| Exercise instructions |
From the line containing "Click the hand icon beside 2 Dienste" to the last line of the data, both included, transcribe each line exactly, leaving out pictures and adding nothing.
- - -
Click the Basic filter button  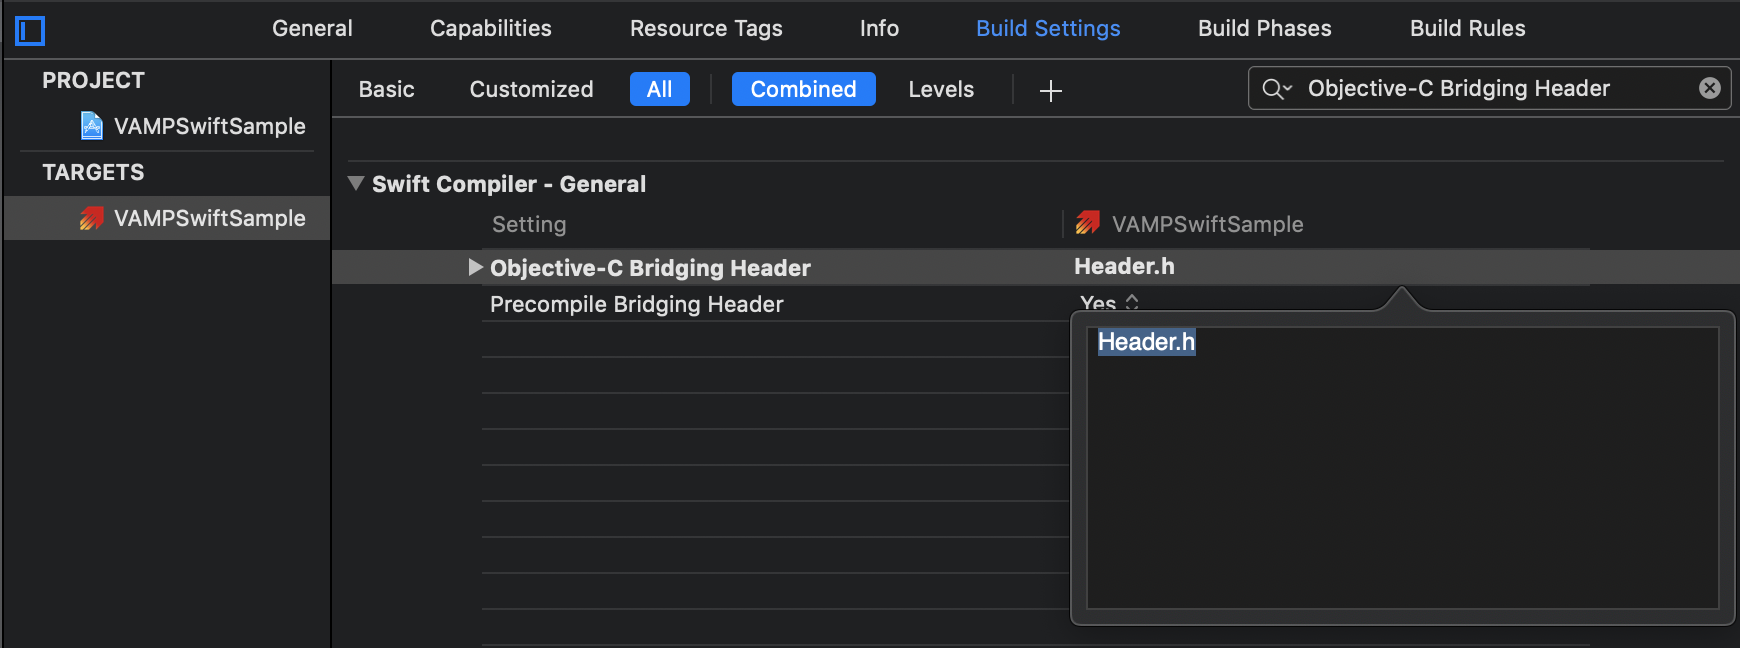[386, 88]
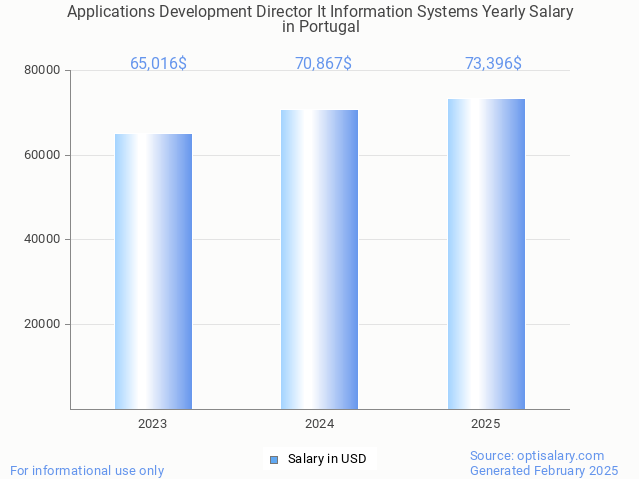639x479 pixels.
Task: Click the 70,867$ value label
Action: pyautogui.click(x=323, y=64)
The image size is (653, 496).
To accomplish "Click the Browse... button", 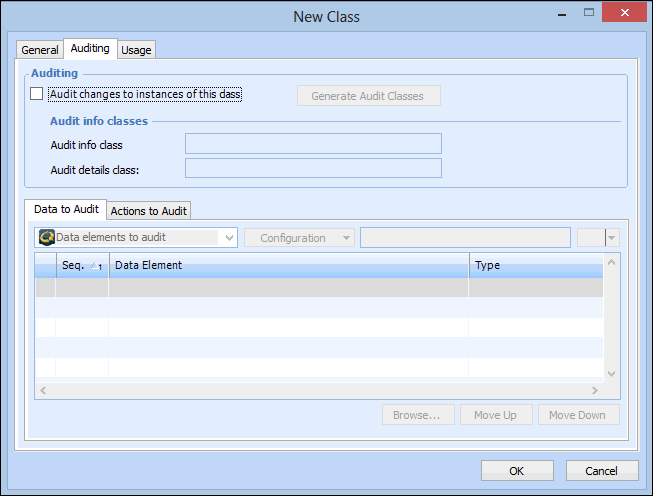I will click(x=418, y=415).
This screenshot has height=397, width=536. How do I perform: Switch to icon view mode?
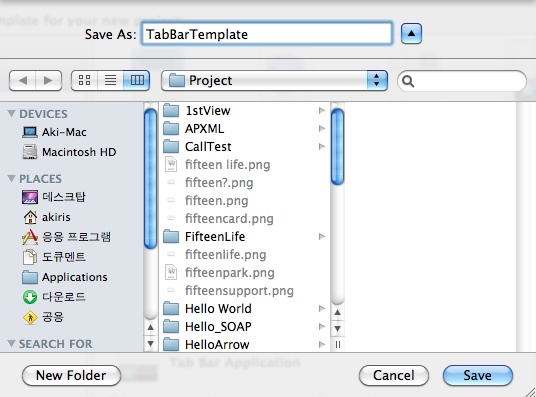84,81
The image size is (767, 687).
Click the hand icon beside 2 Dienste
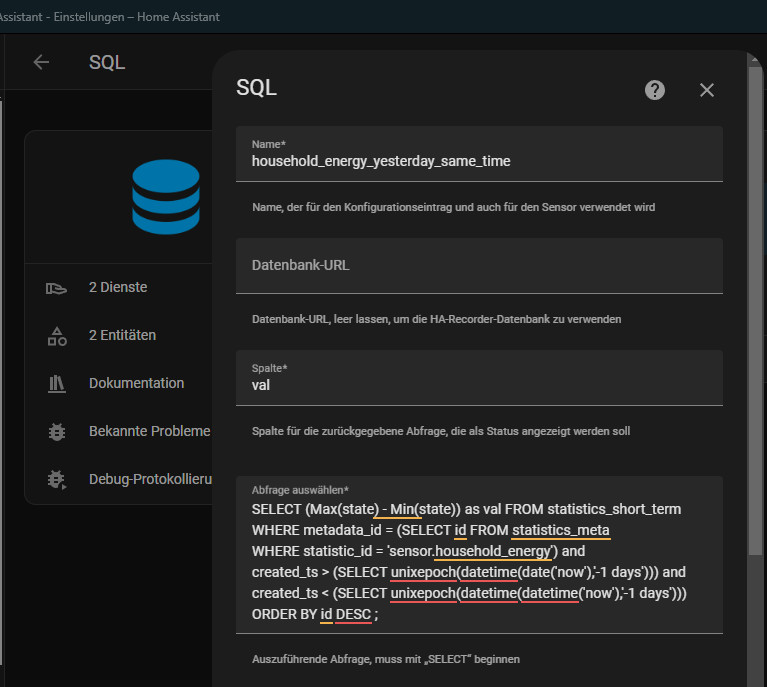(x=56, y=288)
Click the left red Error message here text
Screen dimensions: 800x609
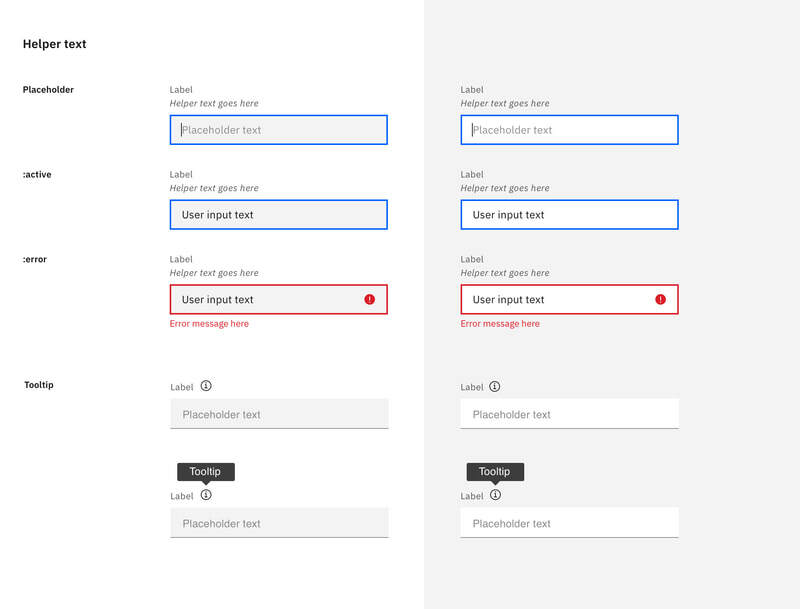(209, 323)
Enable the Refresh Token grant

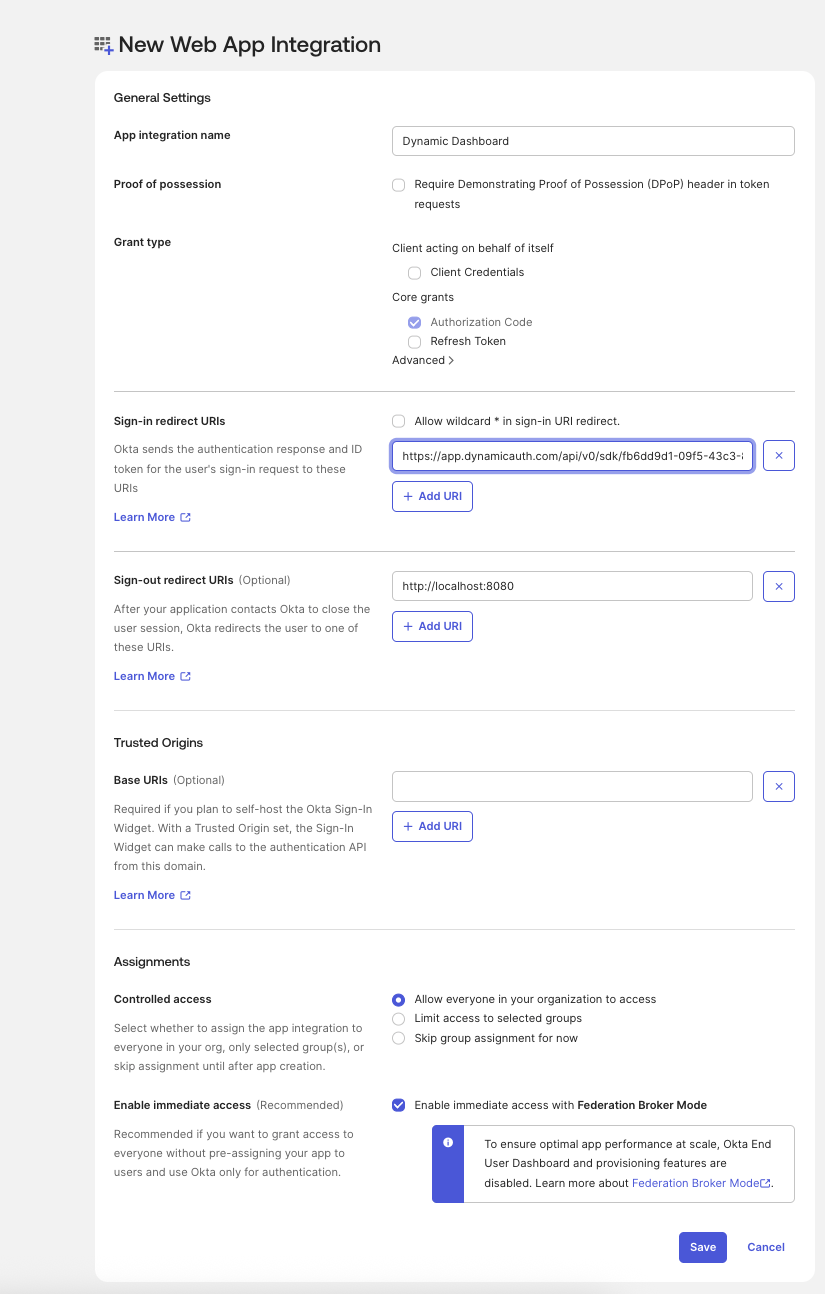pos(414,342)
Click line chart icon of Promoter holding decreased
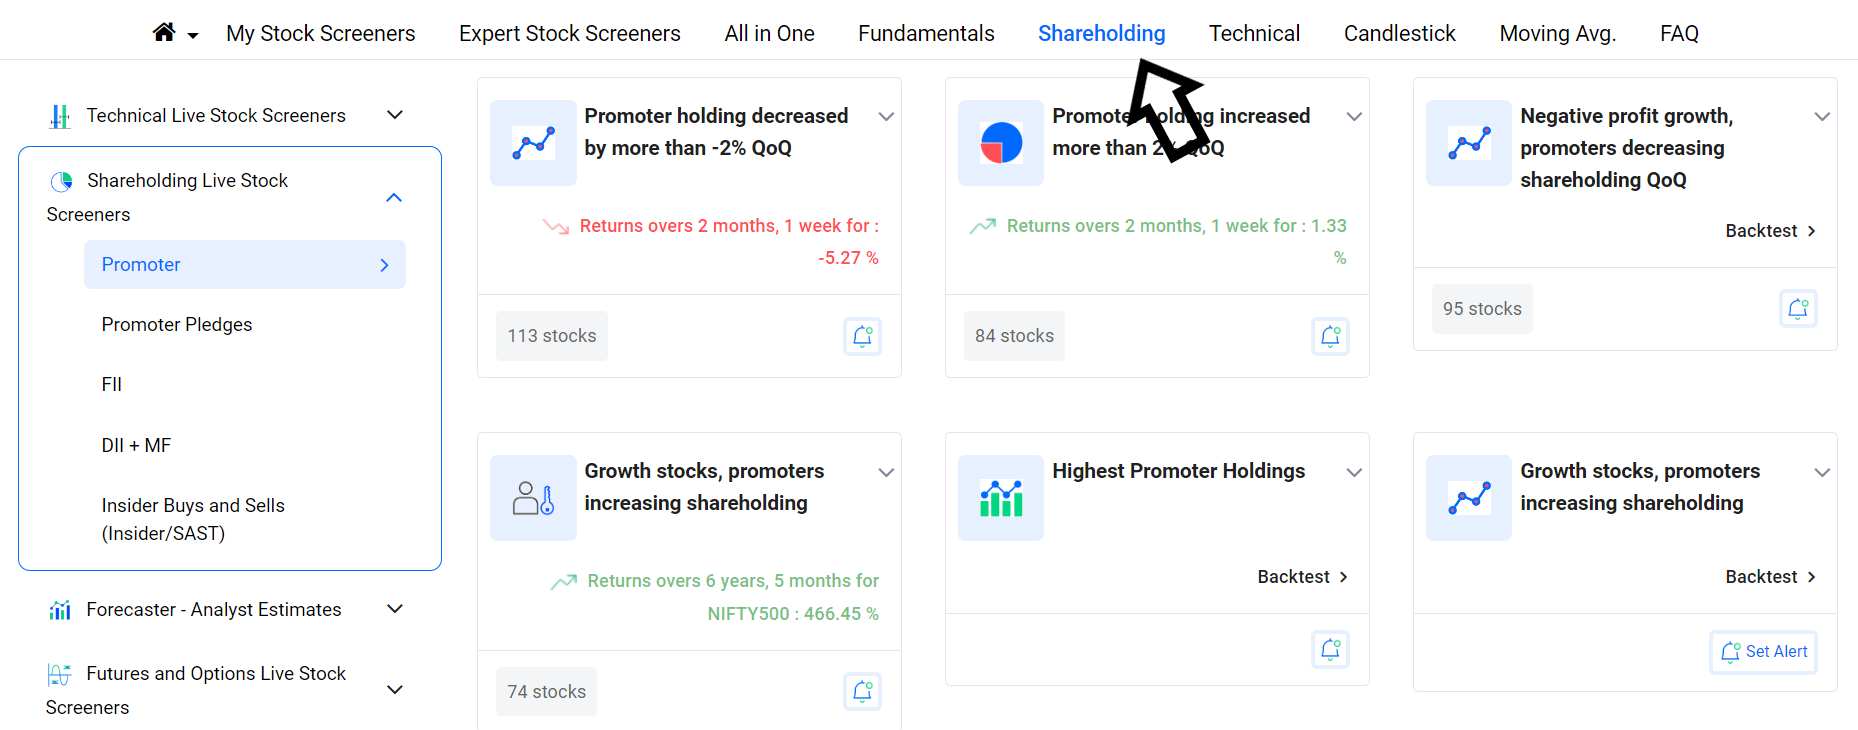The height and width of the screenshot is (730, 1858). [533, 143]
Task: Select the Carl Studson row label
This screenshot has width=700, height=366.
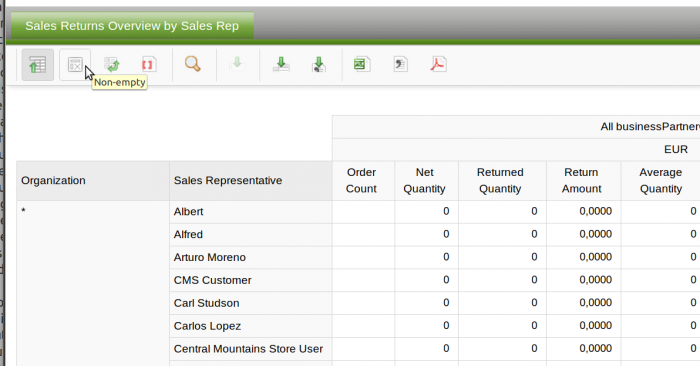Action: [x=206, y=303]
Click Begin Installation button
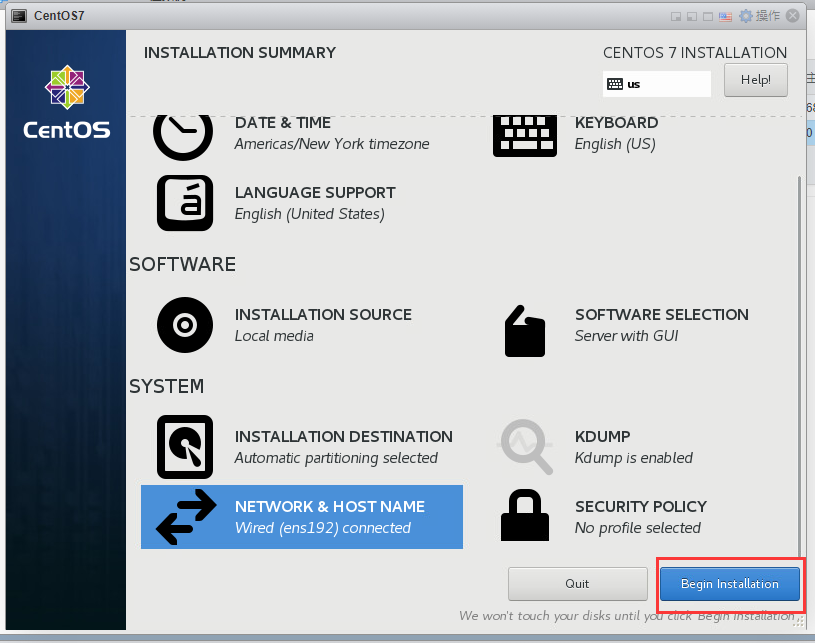The width and height of the screenshot is (815, 643). tap(730, 584)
- - -
| Exercise response |
Click the hand icon beside 2 Dienste
(x=56, y=288)
Click the left red Error message here text
Screen dimensions: 800x609
(209, 323)
Enable the Refresh Token grant

pos(414,342)
Click line chart icon of Promoter holding decreased
The height and width of the screenshot is (730, 1858). [533, 143]
Task: Select the Carl Studson row label
This screenshot has width=700, height=366.
Action: [x=206, y=303]
Click Begin Installation button
The width and height of the screenshot is (815, 643). tap(730, 584)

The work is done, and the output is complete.